Non-Equilibrium Synthesis by Laser for Tailored Surfaces

Mazumder, J.

Abstract Rapid heating and cooling rate associated with laser processing provides an unique opportunity for non-equilibrium synthesis of materials which can provide compositions with extended solid solution. With proper selection of alloying elements and process parameters, materials with tailored properties can be synthesized. This paper discusses the theoretical basis for the mechanisms and the experimental approach for non-equilibrium synthesis of materials tailored for various applications such as wear, high temperature oxidation and corrosion resistance. Non-equilibrium partitioning due to rapid solidification is explained based on the atom trapping theory. A mathematical model involving heat and mass transfer and non-equilibrium partition coefficient is used to predict the non-equilibrium phase diagram and establish a relationship between the process parameters and the final alloy composition. Experimental procedure is discussed and the microstructure and properties of non-equilibrium alloys for various applications are described. Microstructure was characterized using various electron optical techniques such as Transmission Electron Microscopy (TEM), Scanning Electron Microscopy (SEM), Auger Electron Spectroscopy (AES) and Energy Dispersive X-Ray Analysis (EDAX).
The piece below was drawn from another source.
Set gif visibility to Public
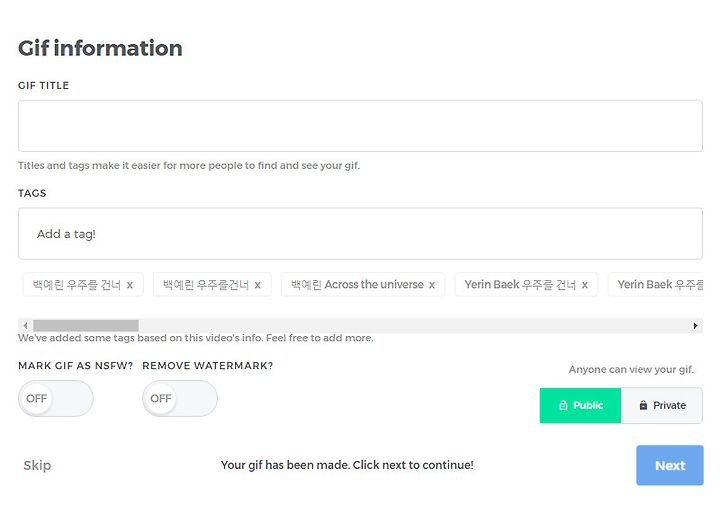Viewport: 720px width, 513px height. pyautogui.click(x=580, y=405)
Room temperature wear properties were characterized by a line contact Block on Cylinder method, high temperature wear tests were similar to simulated engine test. High temperature oxidation properties were characterized by using Perkin-Elmer Thermo-Gravimetric Analyzer (TGA) where dynamic weight change were monitored at 1200°C. Corrosion properties were evaluated by a potentio-dynamic method using a computer controlled Potentiostat manufactured by EG&G.